Searching around made me think it's because there are missing values in the data. With read.csv, it looks like you can set fill = TRUE and get around this. But I can't work out how to do this with the read.csv.sql function. I also can't actually open the csv in Excel to inspect it because it's too large.
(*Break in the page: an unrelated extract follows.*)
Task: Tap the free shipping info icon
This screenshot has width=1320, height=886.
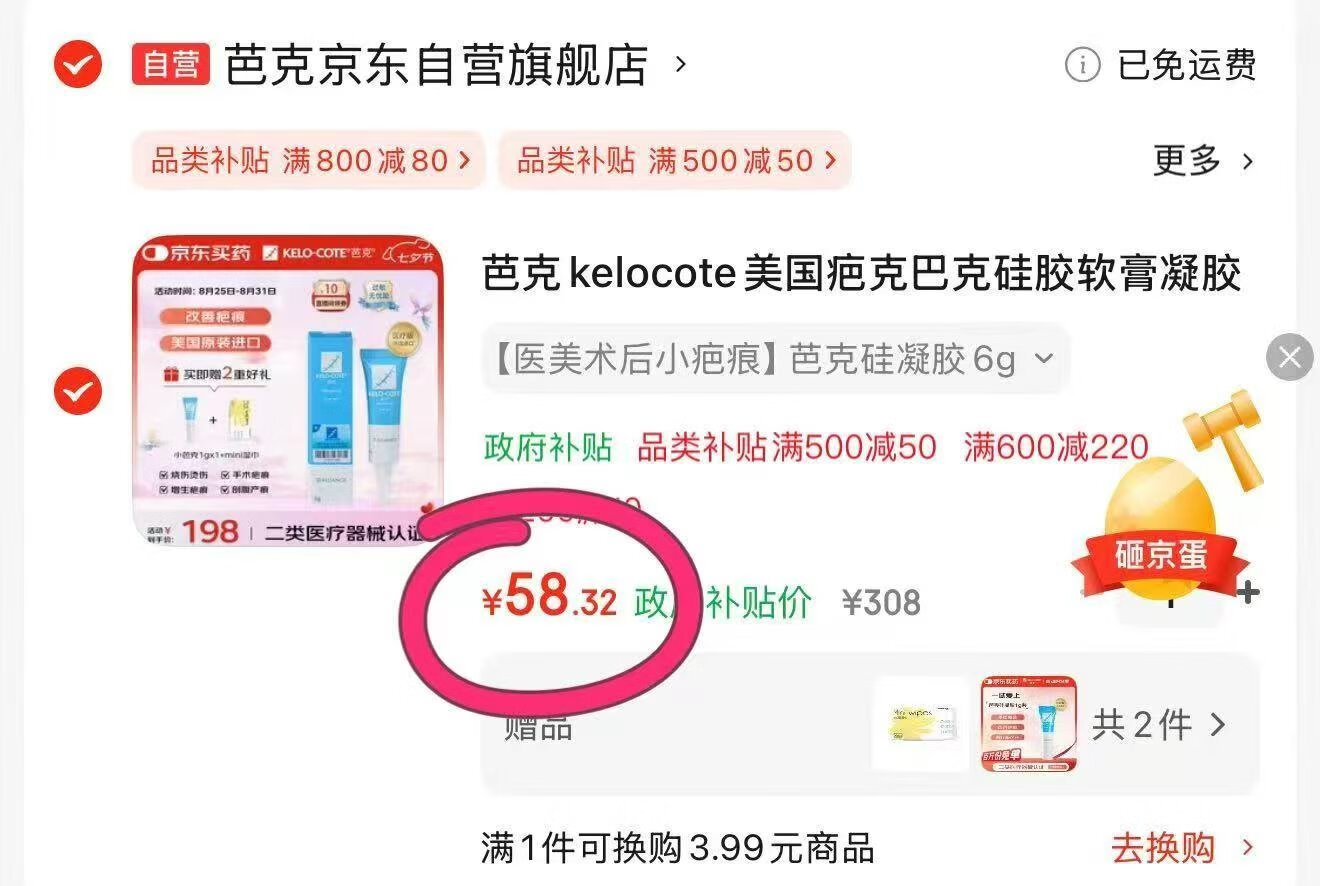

Does anyone know how to solve this or if there is a better method for reading in this large file? Please keep in mind I don't really know how to use SQL or other database tools, mostly just R (but can try and learn the basics if helpful).

Jay Bee
  • 362
  • 1
  • 9
  • Try data.table's `fread` function. – Edward Dec 23 '22 at 03:25
  • Thank you, I tried this but got the following error: `Error in fread(here("02. Data", "en.openfoodfacts.org.products.csv"), : Opened 6.970GB (7484470456 bytes) file ok but could not memory map it. This is a 64bit process. There is probably not enough contiguous virtual memory available.` – Jay Bee Dec 23 '22 at 03:29
  • 1
    With a 7GB CSV file, there is nothing you can do to read it into your R instance. I suggest some alternatives for working with data that large, assuming that you're really only looking at a (significantly smaller) subset of it at any one time: [`arrow`](https://cran.r-project.org/web/packages/arrow), [`disk.frame`](https://cran.r-project.org/web/packages/disk.frame), or load into a database (e.g., monolithic like [`duckdb`](https://cran.r-project.org/web/packages/duckdb) or [`RSQLite`](https://cran.r-project.org/web/packages/RSQLite), or a DBMS such as PostgreSQL, MariaDB, or SQL Server). – r2evans Dec 23 '22 at 16:05
  • 1
    However, since parquet (arrow) files cannot be easily concatenated (without loading into memory), your better bet might be to use one of the DBMS options. (Though once in duckdb, one can [export to parquet](https://duckdb.org/docs/guides/import/parquet_export.html) directly.) – r2evans Dec 23 '22 at 16:08

1 Answers1

1

Based on the error message, it seems unlikely that you can read the CSV file en toto into memory, even once. I suggest for analyzing the data within it, you may need to change your data-access to something else, such as:

  • DBMS, whether monolithic (duckdb or RSQLite, lower cost-of-entry) or full DBMS (e.g., PostgreSQL, MariaDB, SQL Server). With this method, you would connect (using DBI) to the database (monolithic or otherwise), query for the subset of data you want/need, and work on that data. It is feasible to do in-database aggregation as well, which might be a necessary step in your analysis.
  • Arrow parquet file. These are directly supported by dplyr functions and in a lazy fashion, meaning that when you call open_dataset("path/to/my.parquet"), it immediately returns an object but does not load data; you call your dplyr mutate/filter/select/summarize pipe (some limitations), and then you finally call ... %>% collect(), only then it loads the resulting data into memory. Similar to SQL above in that you work on subsets at a time, but if you're already familiar with dplyr, it is much much closer than learning SQL from scratch.

There are ways to get a large CSV file into each of this.

r2evans
  • 141,215
  • 6
  • 77
  • 149